=== Materials provided ===

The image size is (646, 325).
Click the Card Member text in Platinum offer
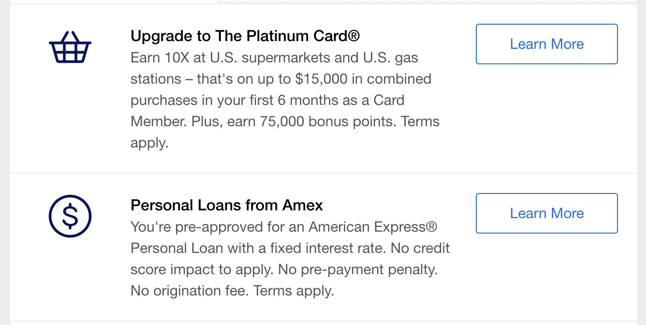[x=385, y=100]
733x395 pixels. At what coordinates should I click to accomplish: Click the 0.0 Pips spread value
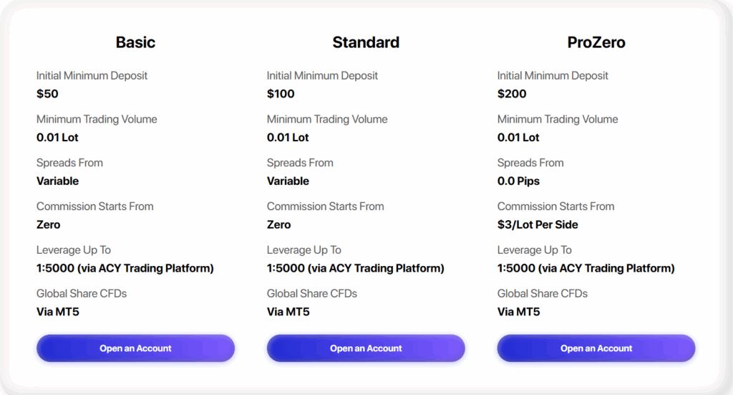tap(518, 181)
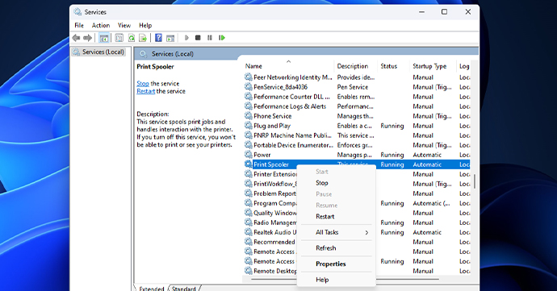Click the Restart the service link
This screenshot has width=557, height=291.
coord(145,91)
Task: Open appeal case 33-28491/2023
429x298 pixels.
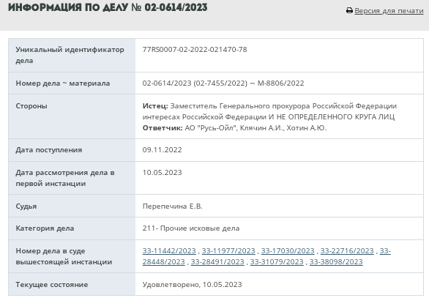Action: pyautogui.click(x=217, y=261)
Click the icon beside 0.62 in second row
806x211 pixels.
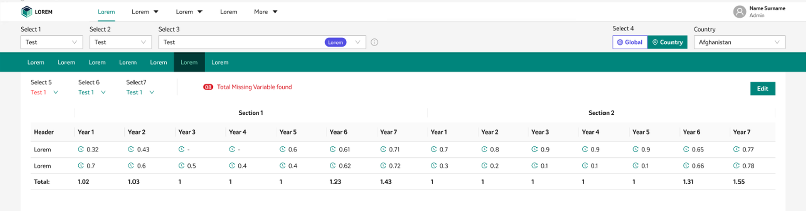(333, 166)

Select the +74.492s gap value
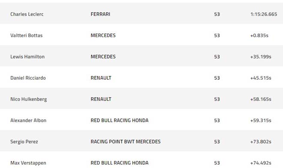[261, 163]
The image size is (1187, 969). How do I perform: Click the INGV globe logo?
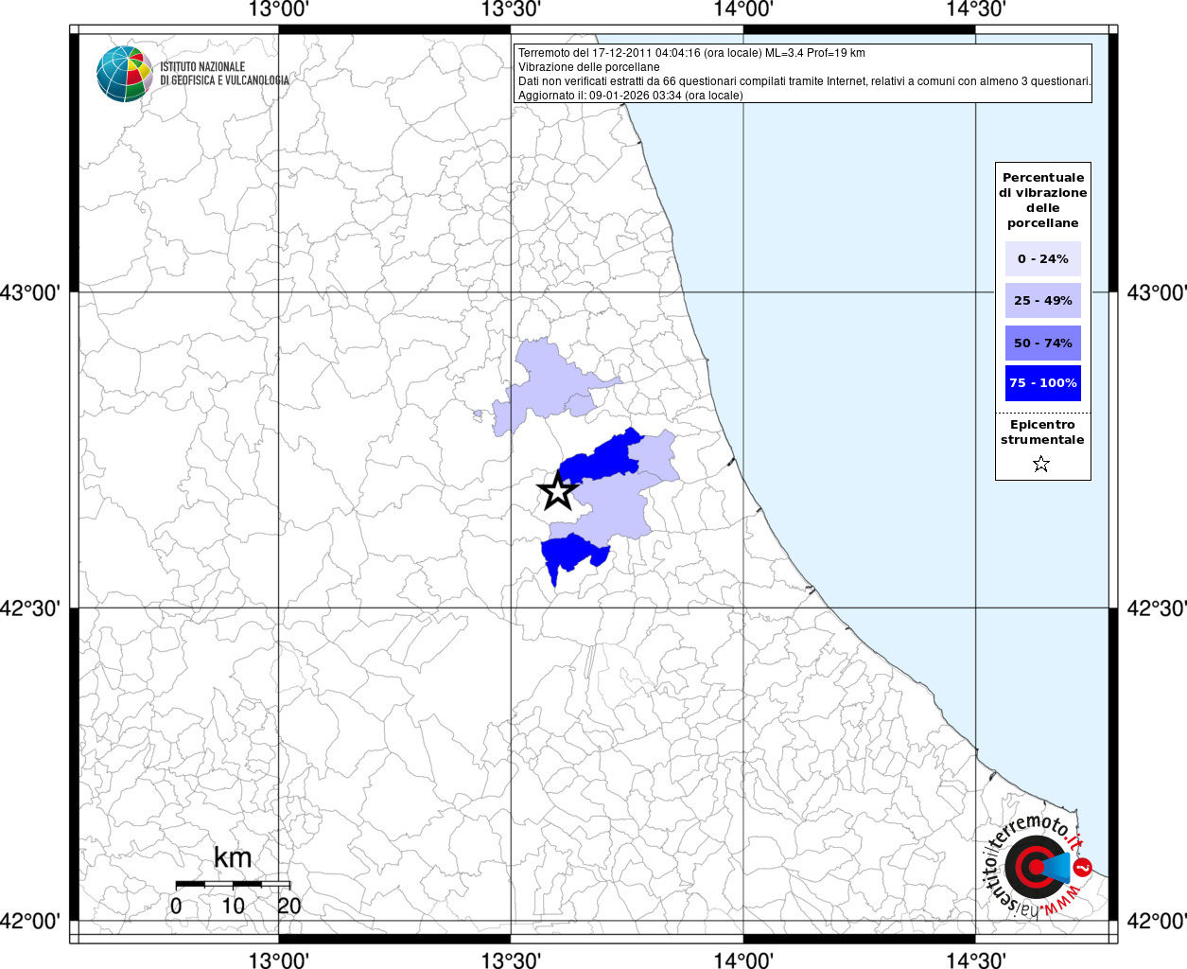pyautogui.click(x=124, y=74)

===
=== Materials provided ===

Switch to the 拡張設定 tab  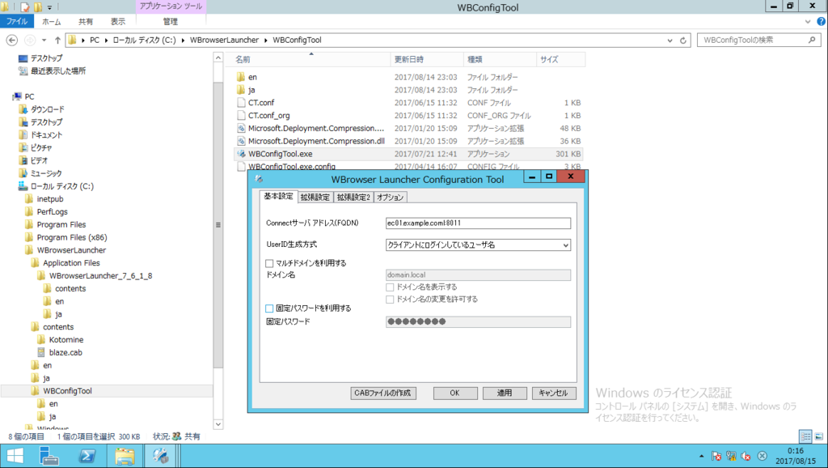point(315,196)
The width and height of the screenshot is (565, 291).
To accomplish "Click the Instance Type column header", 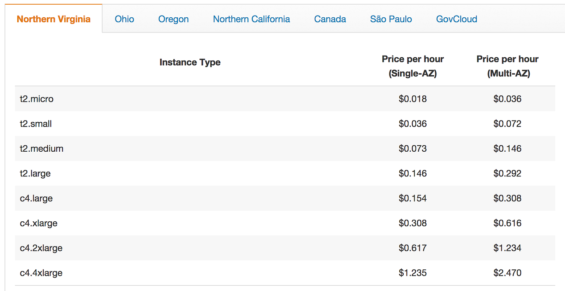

===

▸ Assignment: Given the listing above, retype only the span of lines from the line with "The width and" up to and including the line with "the Instance Type", exactly as it stands and without pictures.

▸ Answer box:
The width and height of the screenshot is (565, 291).
To accomplish "Click the Instance Type column header", 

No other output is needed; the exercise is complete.